After agreed changes to the legislation, a number of Crown assets were then transferred to state-owned enterprises as planned, and a number of these were later sold (or part-sold) to private interests. However, the sale of the assets remained subject to Treaty principles, which had significant effects. For example, the land owned by the New Zealand Railways Corporation was not sold, to ensure that the Treaty obligations could be met.

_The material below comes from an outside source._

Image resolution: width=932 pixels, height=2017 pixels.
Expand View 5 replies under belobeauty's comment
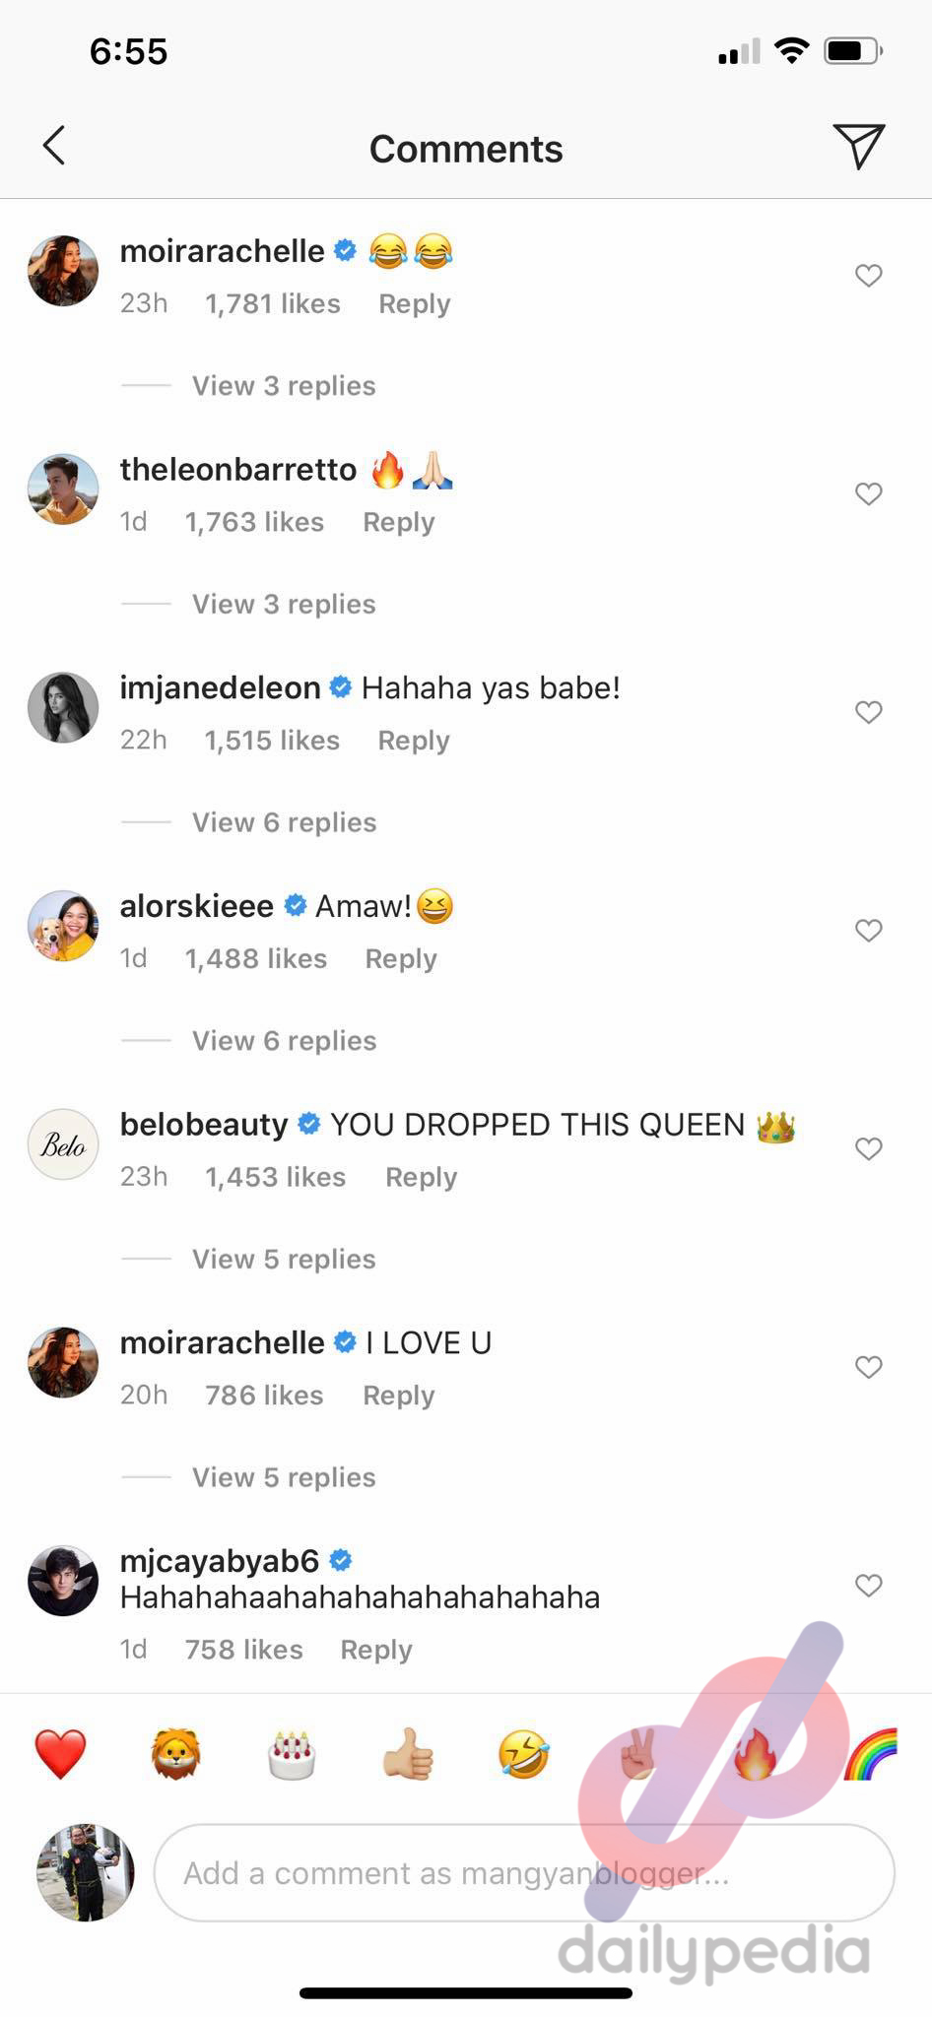(x=284, y=1259)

Other state privatisation and corporatisation operations were similarly challenged. The sale of Crown forestry land was delayed and then cancelled with the Crown instead selling forestry rights and retaining the land as a result of the Forests case in 1989. Later the same year the sale of Crown land and mining rights was delayed and then protections put in place after the Coal case. In 1990 the claim to the tribunal that the Crown must make provision for “Maori to have available to them a fair share of the FM frequency to ensure a secure place for their language and culture in broadcasting in New Zealand” forced a delay in the sale of the frequencies and the tribunal found there was an obligation on the Crown to protect the taonga of language and culture. Because the tribunal’s recommendations are not binding, the Crown officially disagreed with this outcome, but did make some provision for the allocation of frequency to Māori.

In 2011 the National government faced a similar challenge when it proposed to sell 49% of its shares in state-owned asset Mighty River Power. The challenge was unsuccessful, mainly because the court decided that by retaining 51% of its shares, the Crown remained able to meet its obligations for partnership and redress according to the principles. This bore a clear implication that to sell a greater proportion of such shares would likely breach the principles.

It’s worth remembering that the Three Waters Bill included a binding Treaty principles clause which would likely have proved a significant barrier to any plan to privatise New Zealand’s water supply. Perhaps that’s a key reason why it faced such a withering political attack.

The Act Party’s push to redefine the Treaty principles is not rooted in ignorance, but rather a calculated move to remove a significant barrier to their privatisation and deregulation agenda. The Waitangi Tribunal’s recently released report on the bill describes the legal effect as “remov[ing] Crown obligations under the existing Treaty principles, and remov[ing] Treaty/te Tiriti guarantees, rights, and protections for Māori at law”. including those rights and guarantees that restrict the privatisation of state assets. This is not an unintended side-effect.

The Treaty principles, while imperfect, have played a crucial role in safeguarding Māori interests and preventing the unchecked transfer of Crown assets, which benefits everyone in New Zealand. As such, they remain a critical tool for upholding Te Tiriti o Waitangi and ensuring a just and equitable New Zealand.